選択テキスト:
━━━━━━━━

2025.08.02

ザ・リッツ・カールトン京都に足を運ぶ理由

昨年、リニューアルオープンした「ザ・リッツ・カールトン京都」の『シェフズ・テーブル by Katsuhito Inoue』が、浅草のあの名店とコラボレーションディナーを開催するとの情報を得たLEON編集部の堀川は、一路京都へ。9月6日までの味わえる特別な食イベントをご紹介いたします。

CREDIT :

文/堀川正毅(LEON)

コラボの難しさと楽しさを知る一夜

シェフズ・テーブル by Katsuhito Inoue 井上シェフと荒井シェフ
LEON編集部の食いしん坊担当の堀川です、こんにちは。京都は通いたいご飯処が多く、館内にレストランを構えるホテルが集客に苦戦しているというのはよく聞く話ですが、「ザ・リッツ・カールトン京都」の『シェフズ・テーブル by Katsuhito Inoue』は例外のようで、この夜も満席御礼。

ヘッドシェフの井上 勝人さんが今回のコラボレーションの相手として選んだのは、浅草フレンチの名店「オマージュ」の荒井 昇シェフでした。

井上シェフと荒井シェフはお互い面識はありつつも、頻繁に連絡を取り合う仲ではなかったそうですが、井上シェフが浅草のお店へ食事に行き、その料理と人柄に触れることで、いつかコラボレーションしたいと思う存在であったそうです。

一方の荒井シェフはというと、日本でフレンチを提供する身として、その意味を模索するなかで、フランス人をはじめ、多くの外国人が京都に足を運ぶその理由に興味を持ち、2005年から約20年間、通い続けているそうです。
PAGE 2
1日8席の特別な空間が今回の会場。「伝統と継承」がテーマになっている内装デザインで、京都の静けさと調和を感じさせる美しい空間です。
▲ 1日8席の特別な空間が今回の会場。「伝統と継承」がテーマになっている内装デザインで、京都の静けさと調和を感じさせる美しい空間です。
そして今回、井上シェフからの声がけでついにコラボレーションディナーが実現したというわけです。実は数ヶ月前、浅草の荒井シェフのお店でふたりは既に共演をしているそうで、お互いのホームでそれぞれセッションをするということは最初から決めていたそう。

「ホームに迎え入れる側はいわばキャッチャー。飛び込んでくる相手にいかに自由に、楽しく料理をしてもらうか、キャッチャーの腕にかかっている」と語る井上シェフ。

今回、荒井シェフを京都に迎えるに際し、どれだけ荒井シェフに最後まで気持ちよく料理をしてもらうか、楽しんでもらうか、考え待ち望んでいたと言います。

━━━━━━━━

データ内容:
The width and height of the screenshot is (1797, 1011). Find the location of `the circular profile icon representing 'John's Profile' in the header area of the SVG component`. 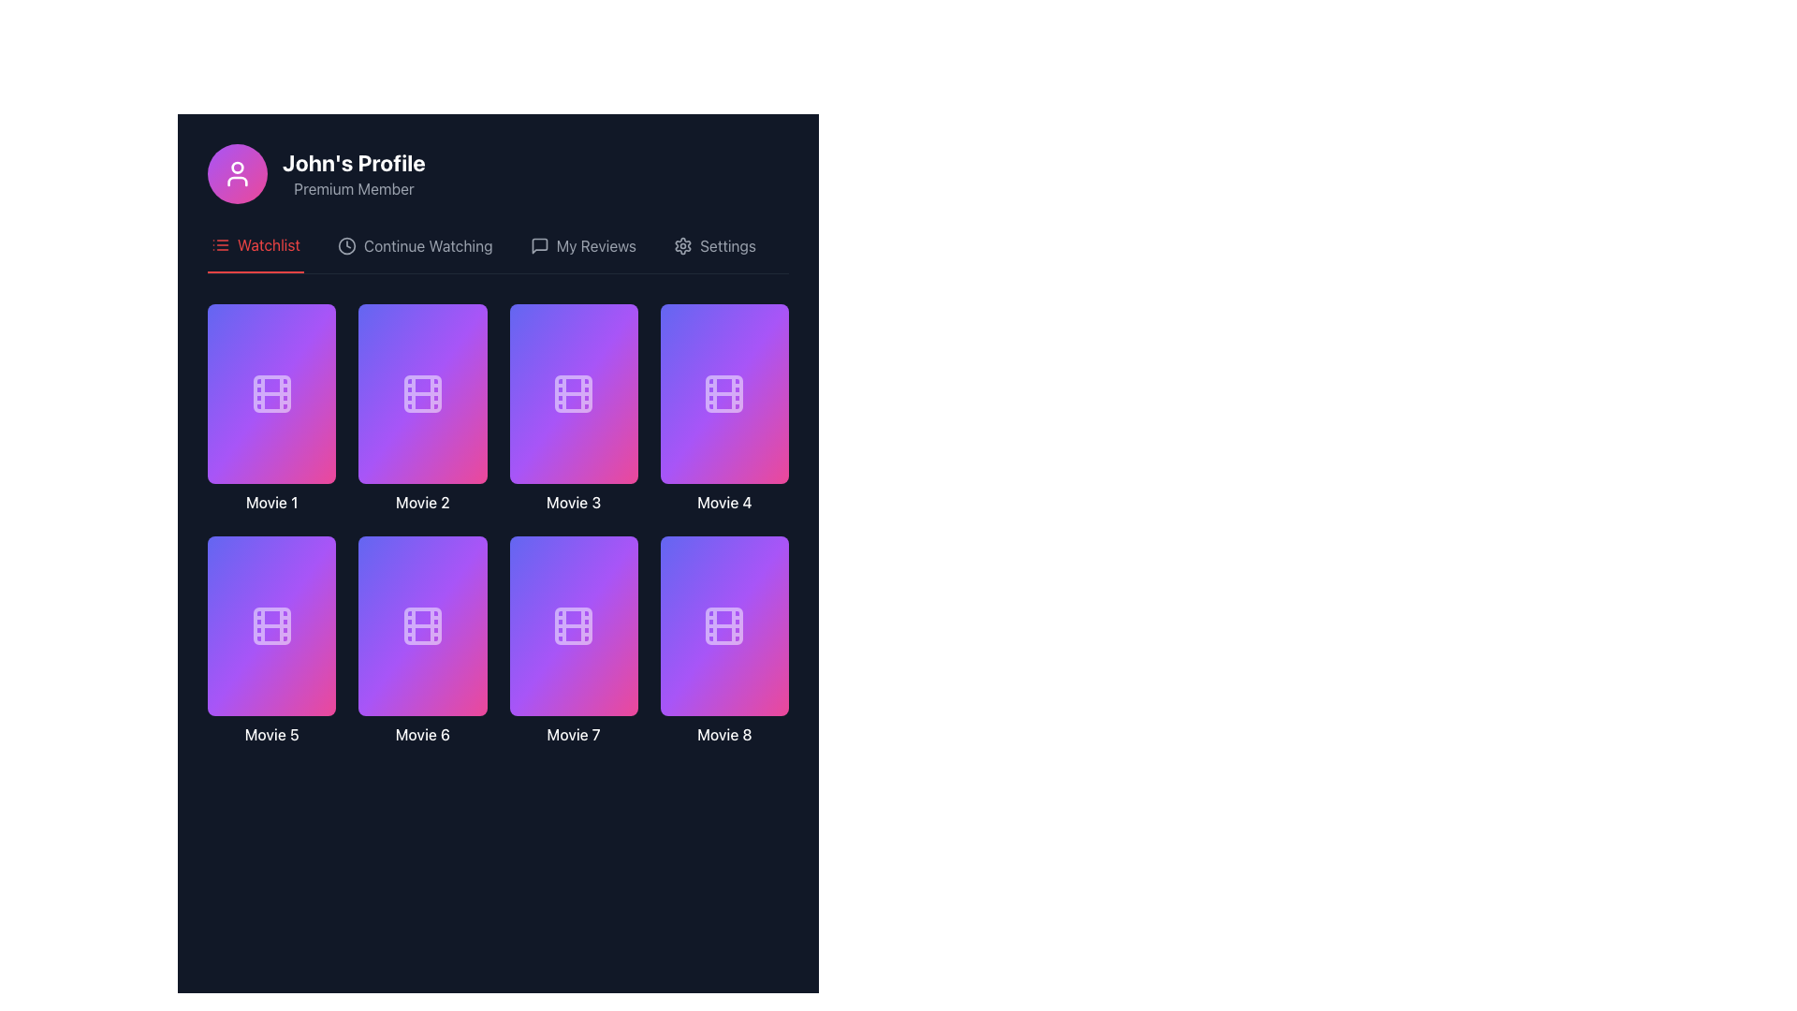

the circular profile icon representing 'John's Profile' in the header area of the SVG component is located at coordinates (237, 167).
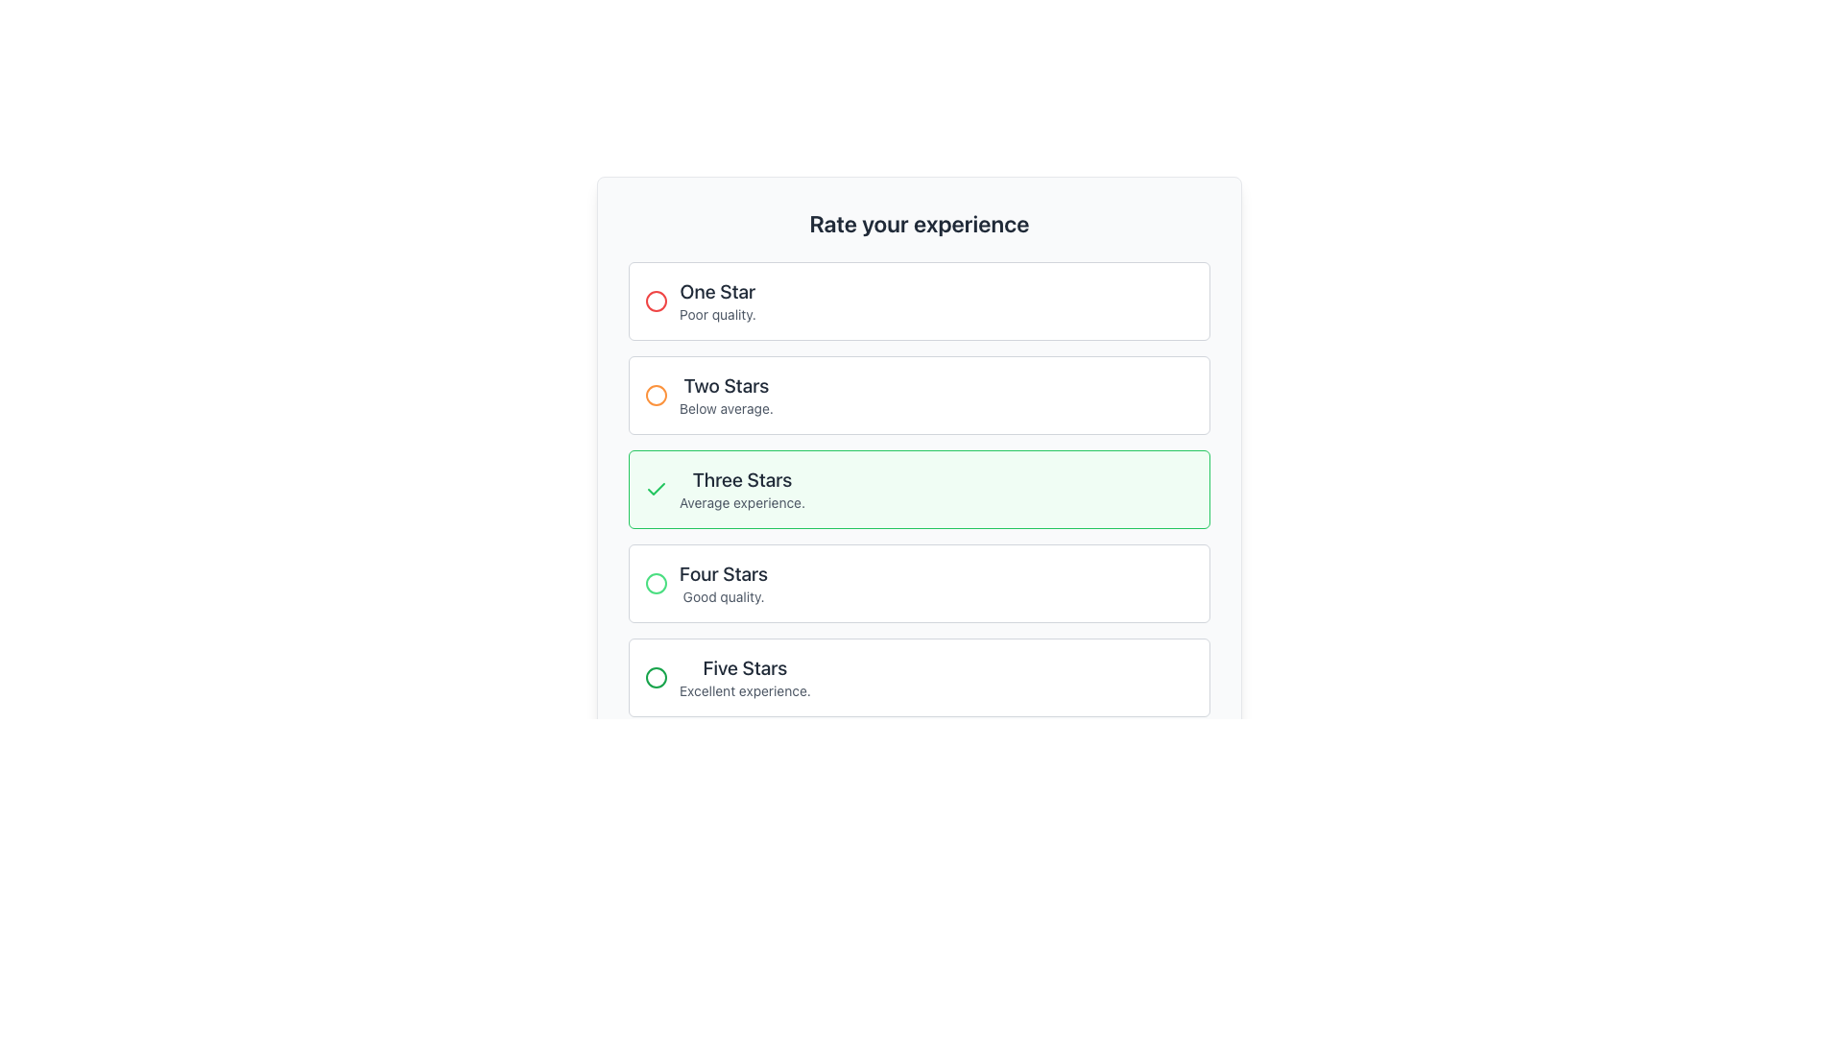 This screenshot has width=1843, height=1037. I want to click on the 'Average experience.' label located under the 'Three Stars' header in the third option of a vertical list, which is inside a green-highlighted box, so click(741, 502).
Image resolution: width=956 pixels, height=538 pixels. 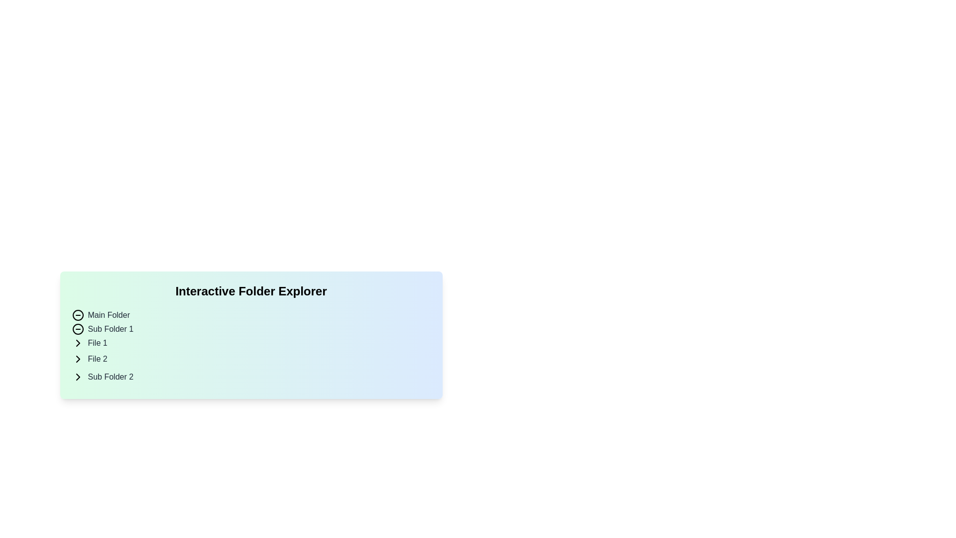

━━━━━━━━

作業指示:
1: コラボディナーの記事について、次の(a)〜(c)の記述が本文と一致するかどうかを「はい」か「いいえ」で答えなさい。それぞれ、判断の根拠となる本文の語句をそのまま引用すること。
(a) 荒井シェフは2005年から京都に通い続けている。
(b) 今回の会場は1日10席の空間である。
(c) 井上シェフと荒井シェフは、頻繁に連絡を取り合う仲だった。
2: コラボディナーの記事によると、井上シェフが今回のコラボレーションの相手に選んだのは、どの店の誰か。
3: コラボディナーの記事を、本文最後の文の後から書き継ぎなさい。

解答例:
1:
(a) はい。「2005年から約20年間、通い続けているそうです」
(b) いいえ。「1日8席の特別な空間が今回の会場」
(c) いいえ。「頻繁に連絡を取り合う仲ではなかったそうですが」

2: 浅草フレンチの名店「オマージュ」の荒井 昇シェフ。

3:
そんなふたりが今回のために用意した料理は、基本的には井上シェフと荒井シェフの一品が交互に登場する作りで、荒井シェフによる前菜のタルトに始まり、井上シェフのシグネチャー料理でもある近江牛フィレの料理、荒井シェフによる松の新芽のアイスクリームまで全12品が振る舞われました。
PAGE 3
前菜の「無花果のタルトレット」は荒井シェフによる一品。上に乗っているのはフレッシュな無花果です
▲ 前菜の「無花果のタルトレット」は荒井シェフによる一品。上に乗っているのはフレッシュな無花果です
「事前に色々と調べて、井上シェフに寄せた」と言う荒井シェフが提供したのは、ガスパチョやトルティージャなど、井上シェフが修行時代に過ごしたスペインの「ムガリッツ」を連想させる品々で、先述した近江牛の料理の付け合わせには、実際にムガリッツで提供されていた付け合わせを再現するという凝りよう。

また、興味深いのは、井上シェフの肉料理のソースは荒井シェフが手がけるという、夢のコラボレーションが実現している点。「試行錯誤の末に完成している料理に安易にコラボしてしまうとクオリティが下がってしまうのが一般的。何度も試食を重ね、ふたりが納得のいく領域に達したことで、ようやく一皿のセッションが実現しました」と井上シェフ。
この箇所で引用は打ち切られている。